ICare Medicals is a modern healthcare management system designed to enhance patient care through technology. It includes patient-facing Android applications for managing medical journeys, such as scheduling appointments, accessing records, and receiving health updates. Administrators can use a web-based dashboard to oversee operations, analyze data, and manage patient interactions. The system leverages Azure for cloud services and specifically Azure Custom Vision for AI-powered predictions, focusing on early detection of eye diseases via image analysis. An SMS gateway ensures timely notifications to patients, improving engagement and outcomes.

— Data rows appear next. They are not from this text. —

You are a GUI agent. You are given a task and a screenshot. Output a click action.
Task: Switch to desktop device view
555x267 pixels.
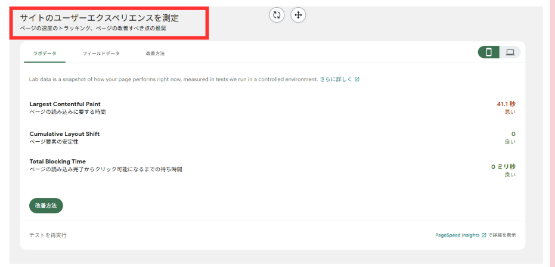coord(510,52)
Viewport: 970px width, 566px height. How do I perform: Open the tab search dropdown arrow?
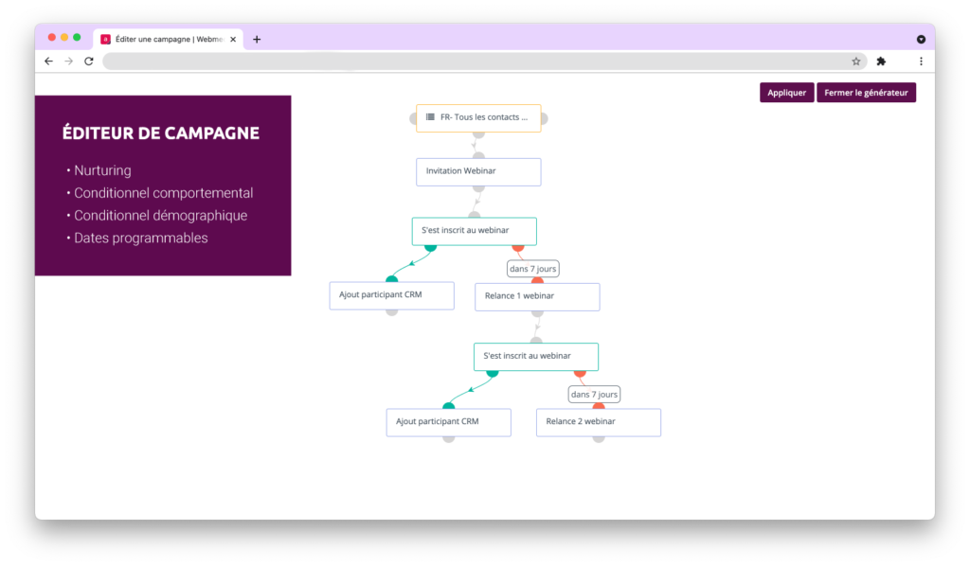click(921, 39)
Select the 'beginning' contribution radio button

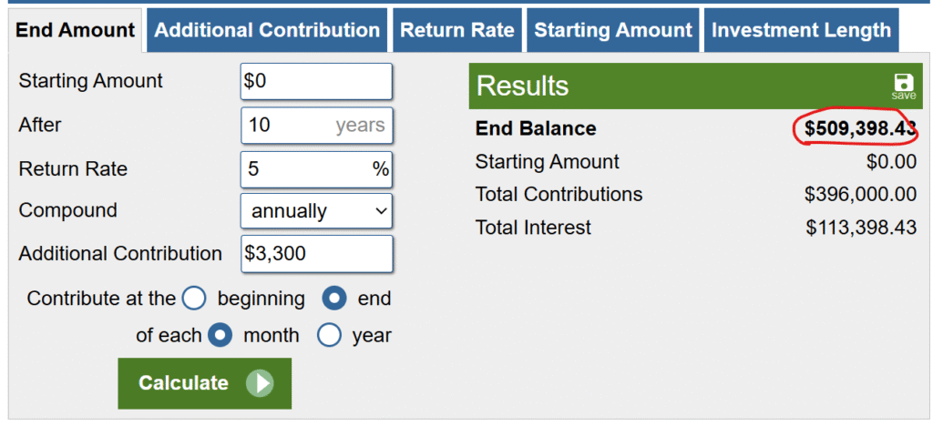[x=194, y=299]
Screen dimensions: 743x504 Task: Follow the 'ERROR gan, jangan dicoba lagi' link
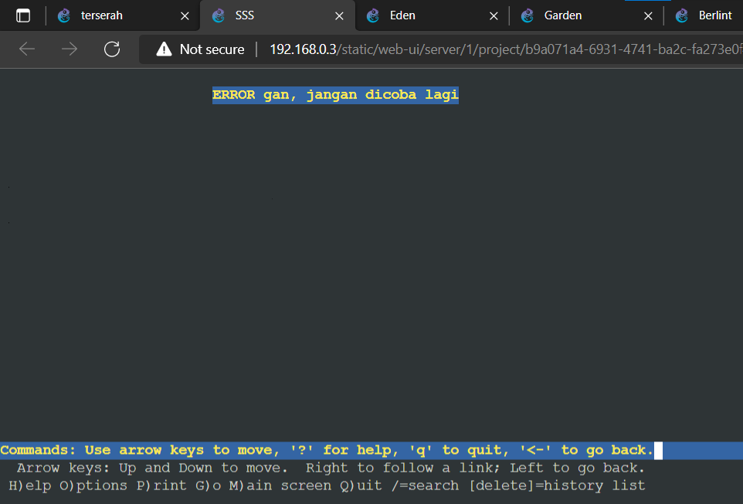tap(335, 94)
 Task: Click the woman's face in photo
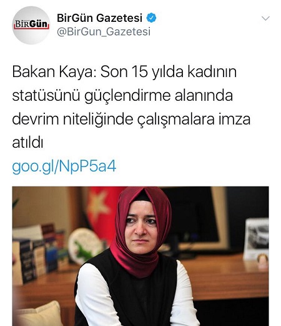click(x=141, y=227)
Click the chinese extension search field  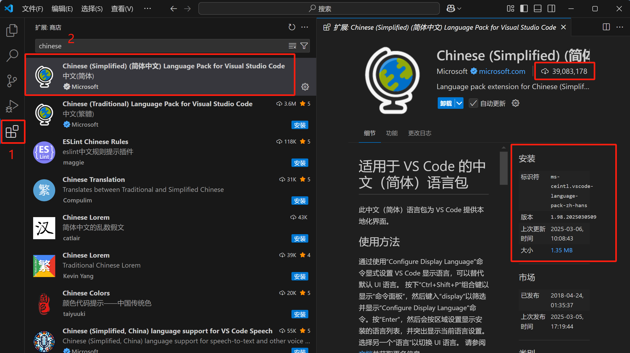pos(158,46)
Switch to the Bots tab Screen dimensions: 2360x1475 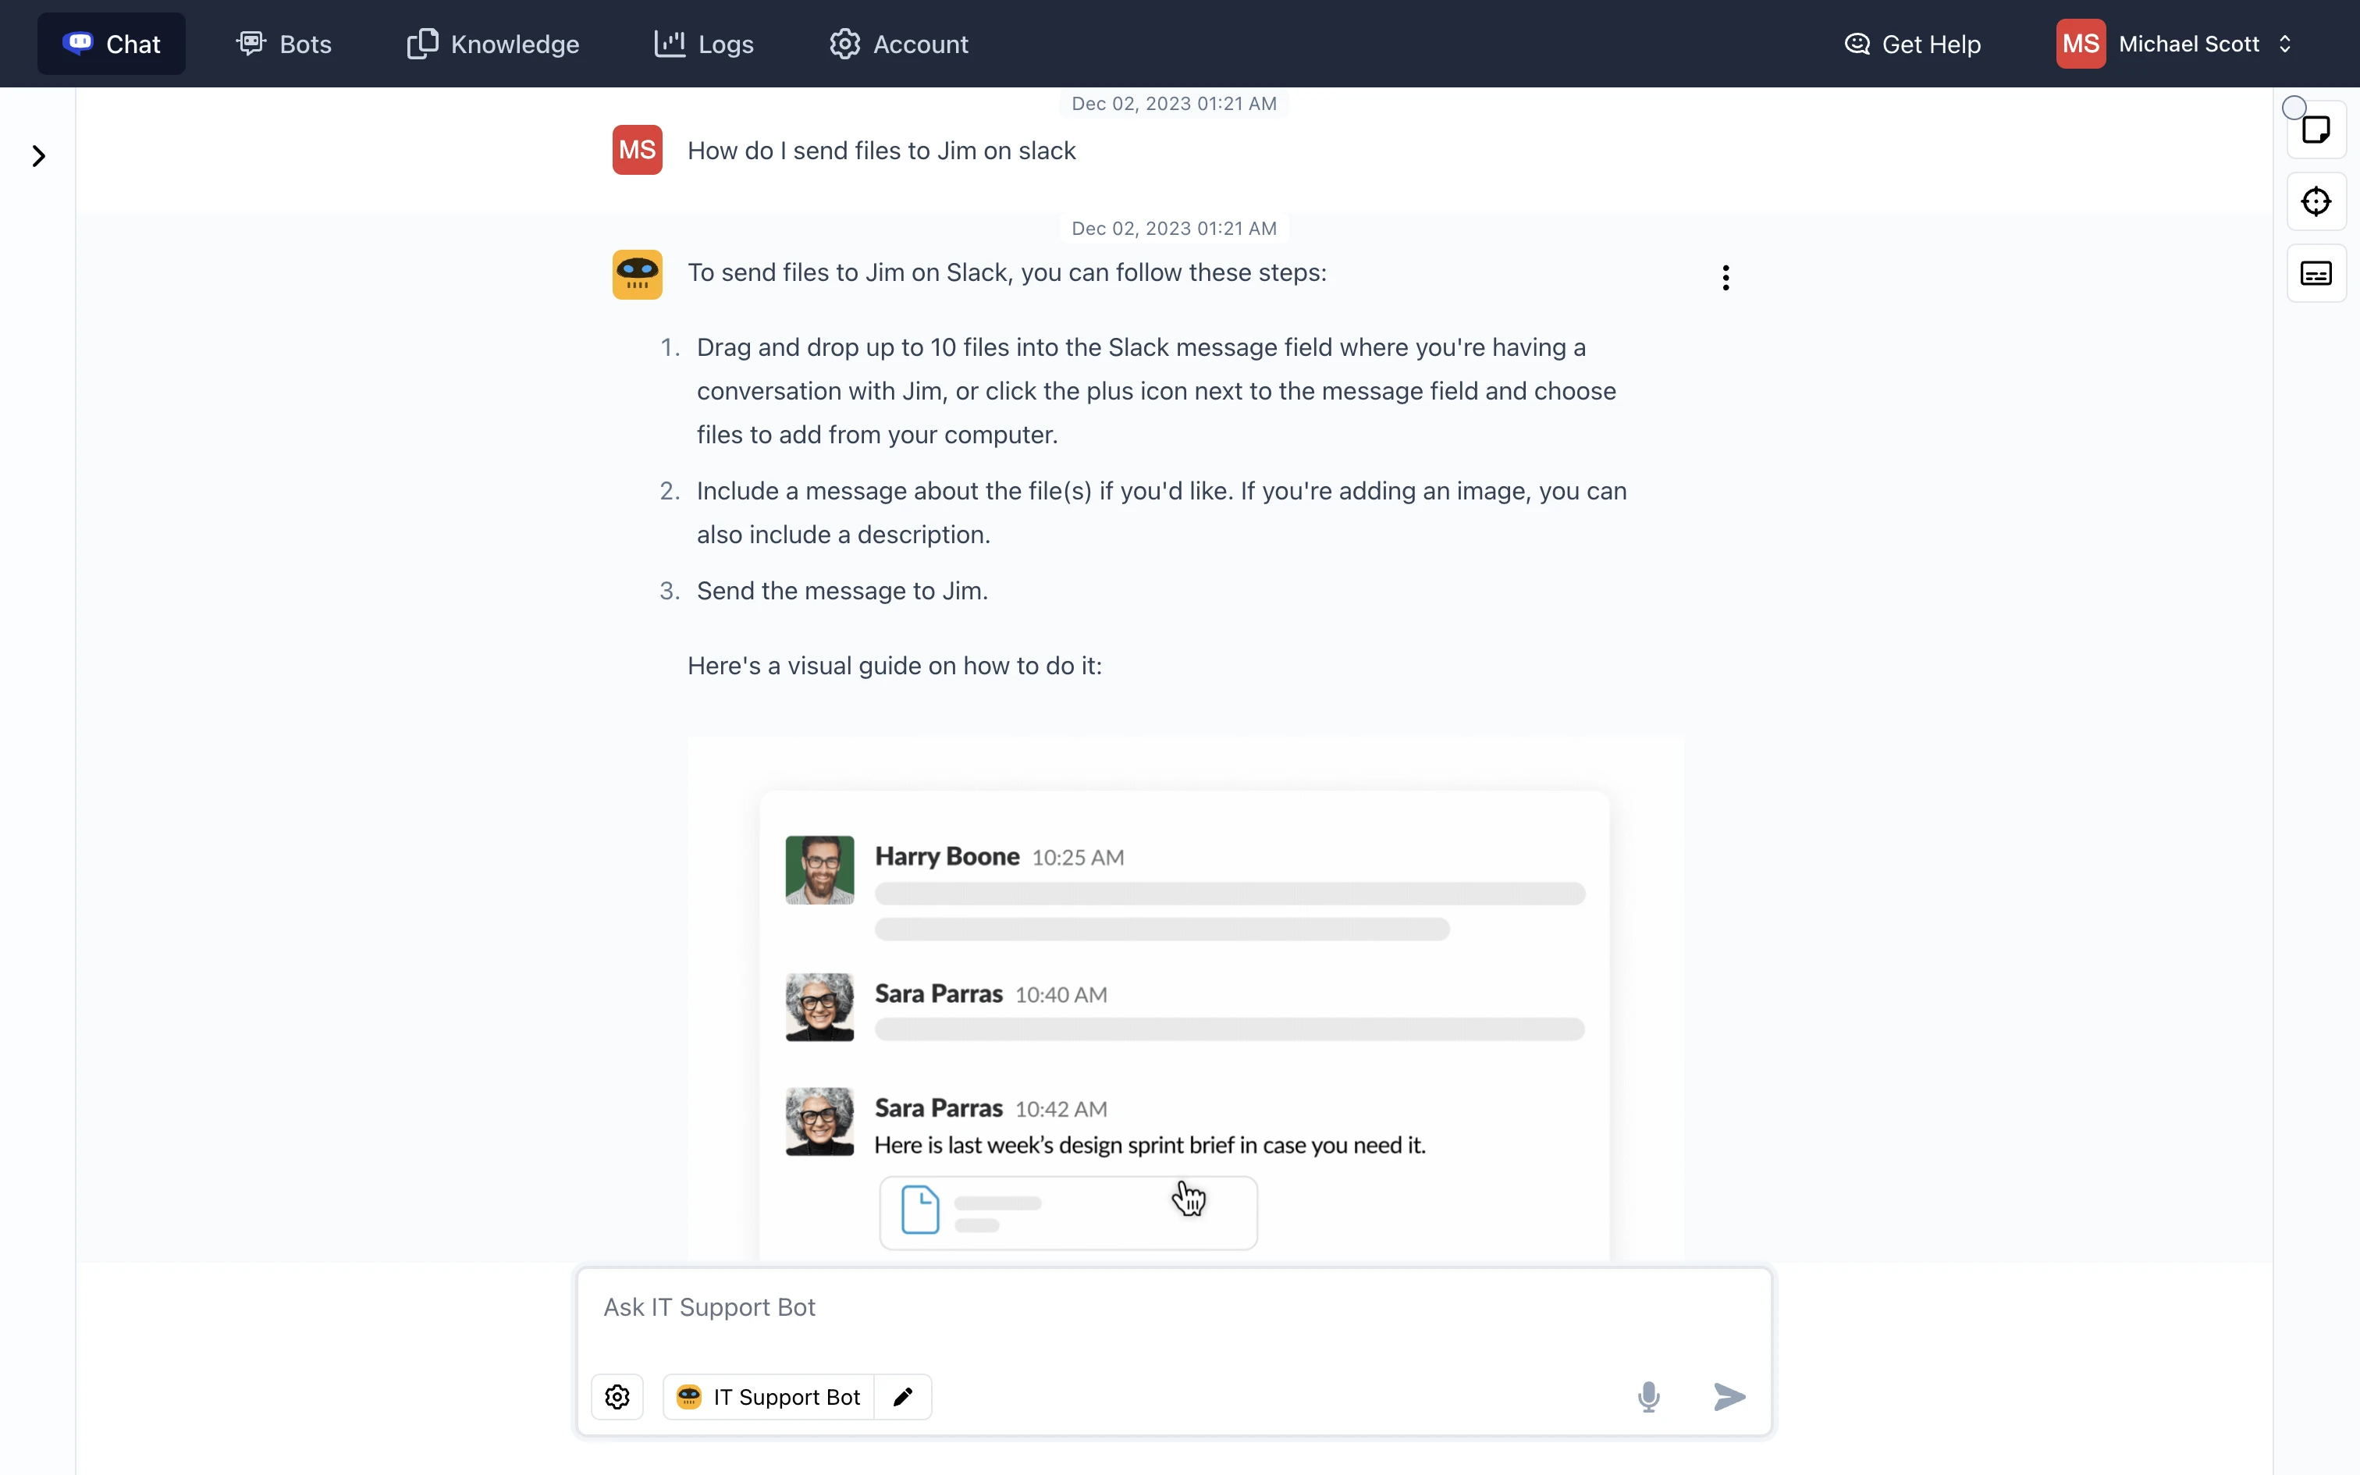284,44
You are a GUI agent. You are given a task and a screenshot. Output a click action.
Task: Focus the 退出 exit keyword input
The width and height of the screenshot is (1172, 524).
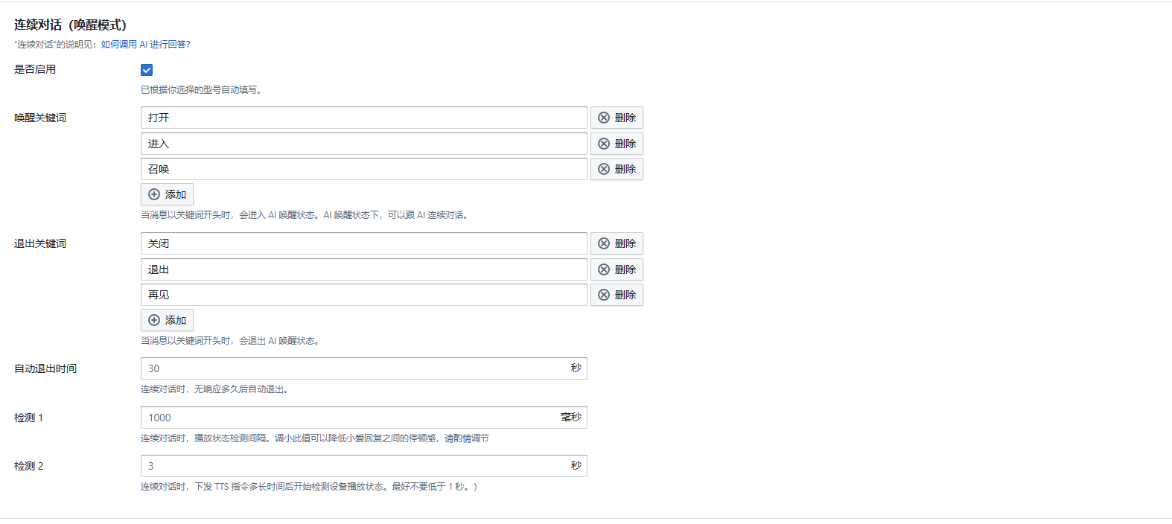click(x=363, y=269)
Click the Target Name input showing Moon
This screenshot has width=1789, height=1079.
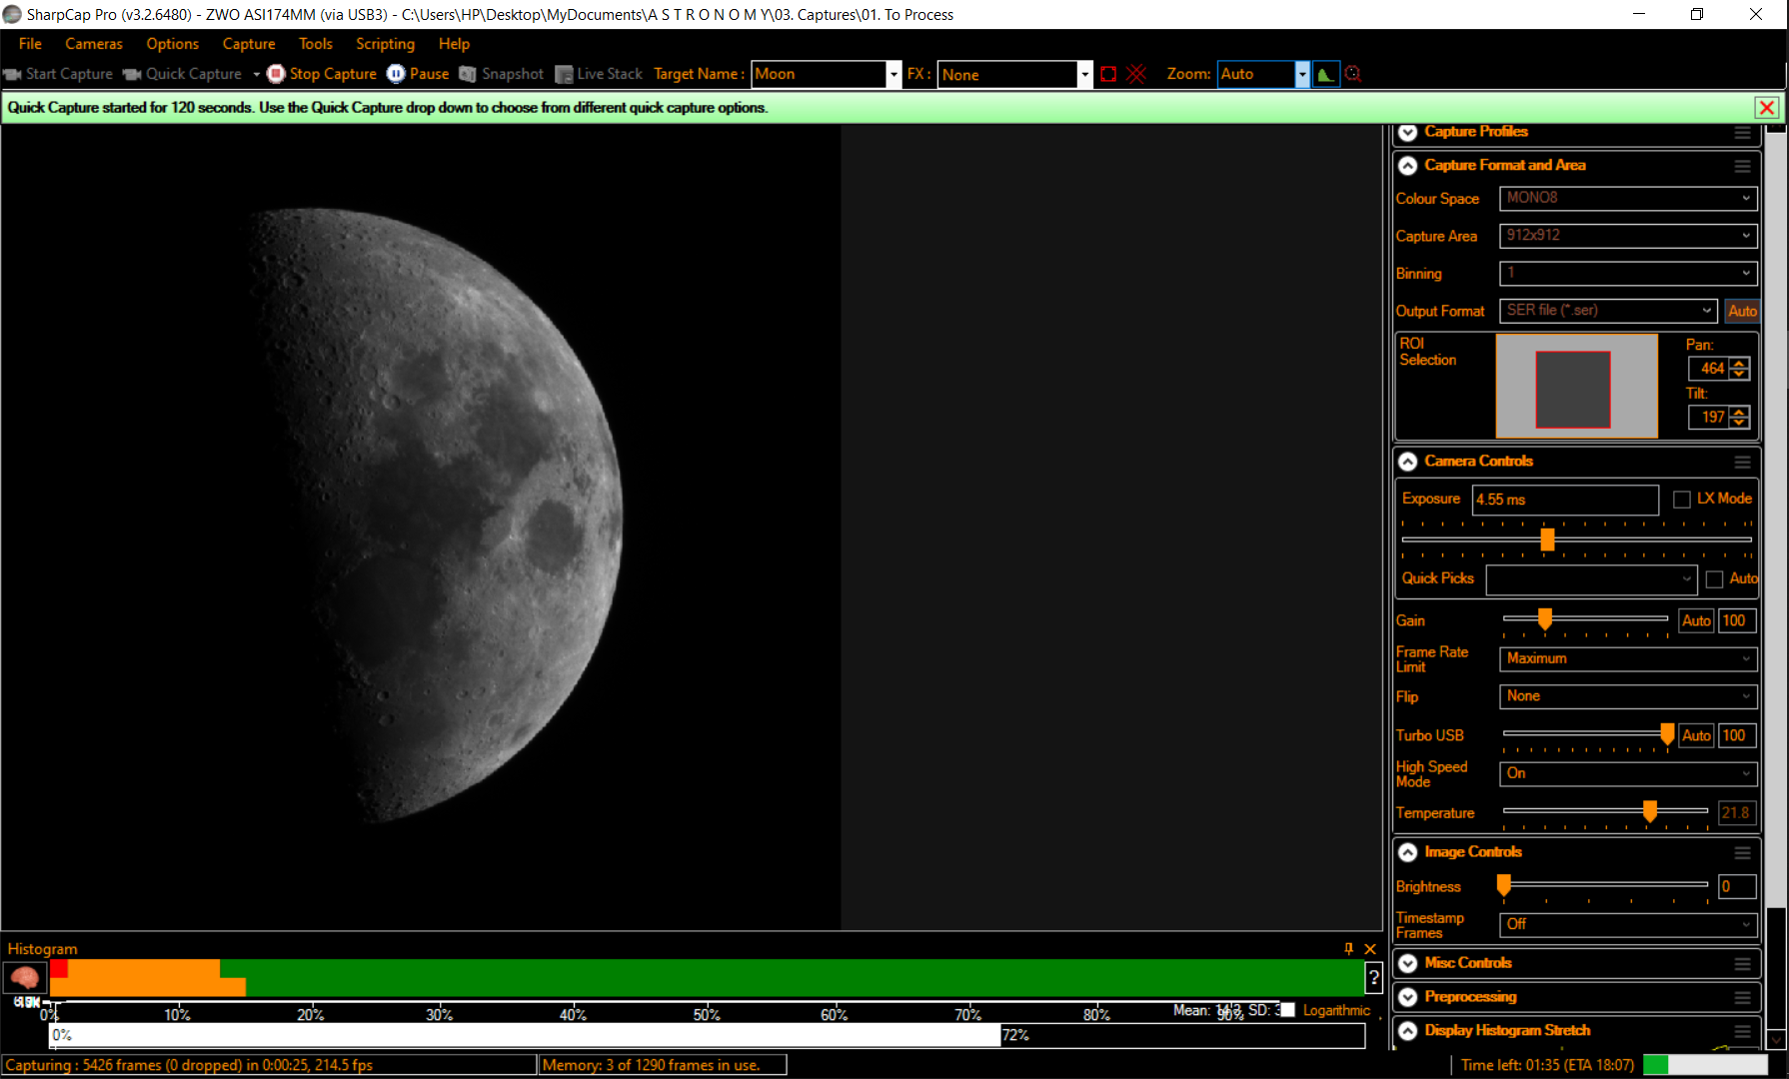click(x=820, y=73)
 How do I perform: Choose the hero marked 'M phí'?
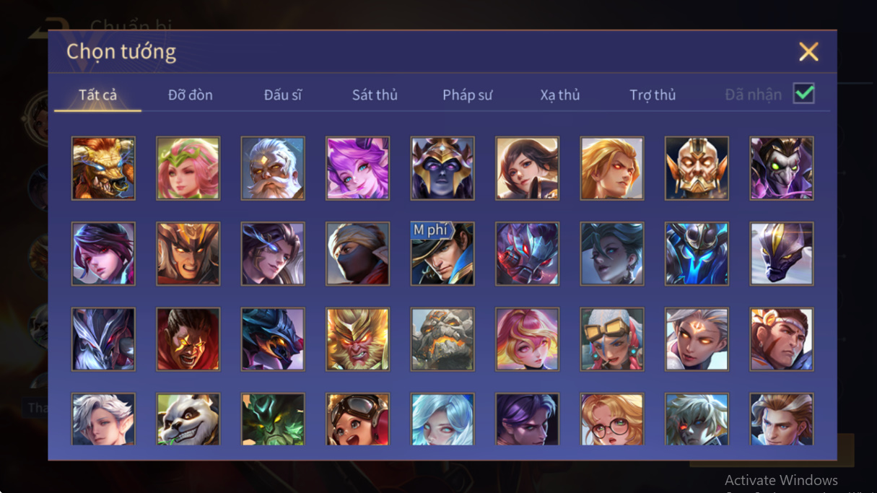click(x=442, y=253)
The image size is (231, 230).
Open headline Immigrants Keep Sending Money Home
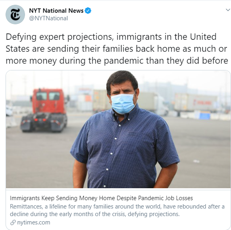[x=101, y=198]
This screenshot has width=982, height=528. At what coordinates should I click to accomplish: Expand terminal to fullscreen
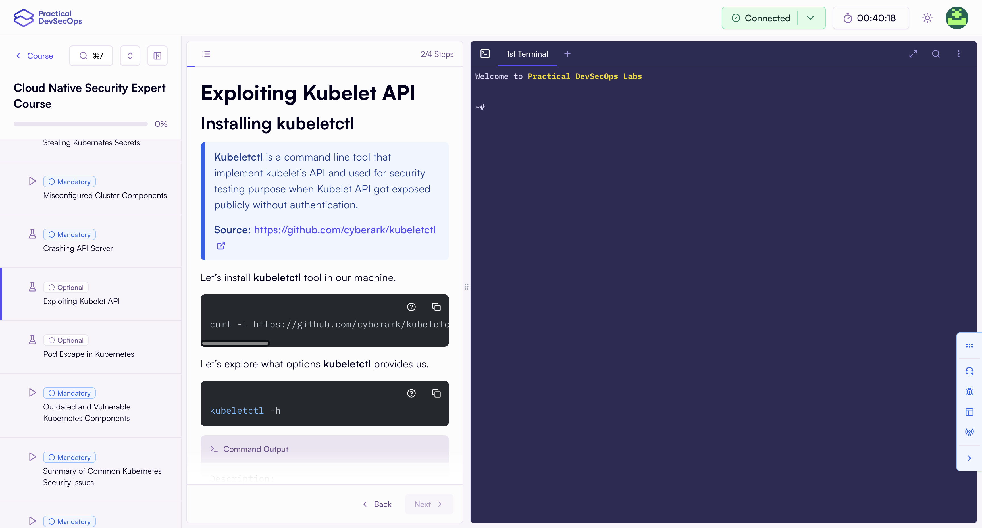pos(913,54)
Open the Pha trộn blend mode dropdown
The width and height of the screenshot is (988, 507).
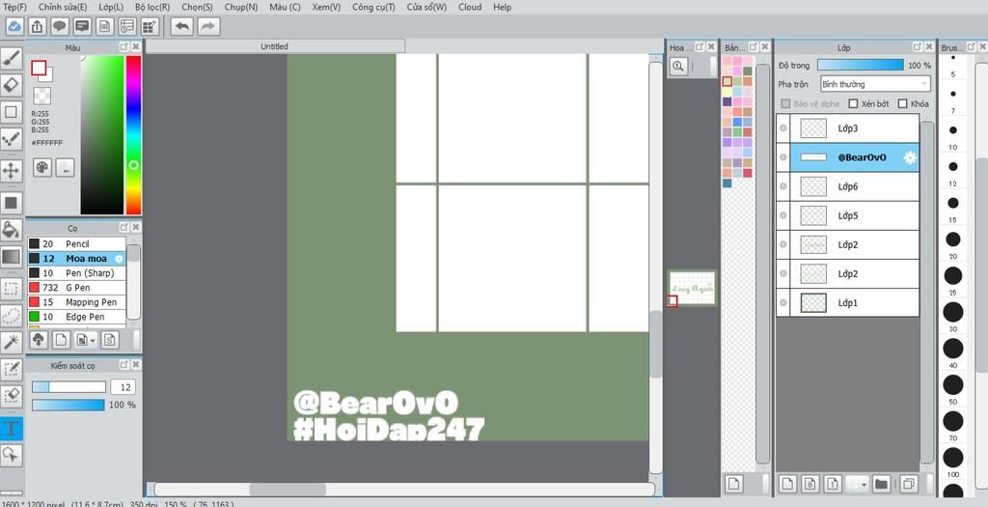(874, 84)
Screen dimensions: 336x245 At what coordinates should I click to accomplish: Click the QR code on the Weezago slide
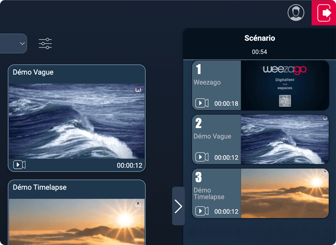coord(286,100)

This project aims to bridge the gap between patients and healthcare providers, making medical services more accessible, efficient, and proactive.

Features

  • Patient Android App: User-friendly interface for booking appointments, viewing medical history, uploading images for eye disease screening, and receiving SMS notifications.
  • Admin Web Dashboard: Built with Vue.js for real-time monitoring of appointments, patient data analytics, and system management.
  • AI-Powered Predictions: Utilizes Azure Custom Vision to analyze eye images and predict potential diseases like glaucoma, cataracts, or diabetic retinopathy.
  • Secure Backend: Spring Boot API handling data processing, authentication, and integration with Azure services.
  • Database Management: MySQL for storing patient records, appointment details, and prediction results.
  • SMS Notifications: Integrated gateway for sending alerts, reminders, and updates to patients' mobile devices.
  • Cloud Usage:Azure AI features are used for reliable, and seamless AI integration.
  • Data Analytics: Basic reporting and visualizations for healthcare insights.

Technologies Used

  • Backend: Spring Boot (Java)
  • Frontend (Web): Vue.js
  • Mobile (Android): Kotlin
  • Database: MySQL
  • Cloud Services: Azure (including Azure Custom Vision for ML predictions)
  • AI/ML: Azure Custom Vision for custom image classification models
  • Communication: SMS & Email Intergrations
  • Other Tools: Maven/Gradle for builds, Git for version control, Docker for containerization (optional)

Architecture

1

The system follows a microservices-inspired architecture:

  1. Client Layer: Android app for patients and Vue.js web app for admins.
  2. API Layer: Spring Boot backend exposing RESTful endpoints.
  3. Data Layer: MySQL database for persistent storage.
  4. AI Layer: Azure Custom Vision service for processing uploaded images and generating predictions.
  5. Notification Layer: SMS gateway for outbound messages.
  6. Cloud Infrastructure: All components deployable on Azure App Services, Azure SQL Database, and Azure AI services.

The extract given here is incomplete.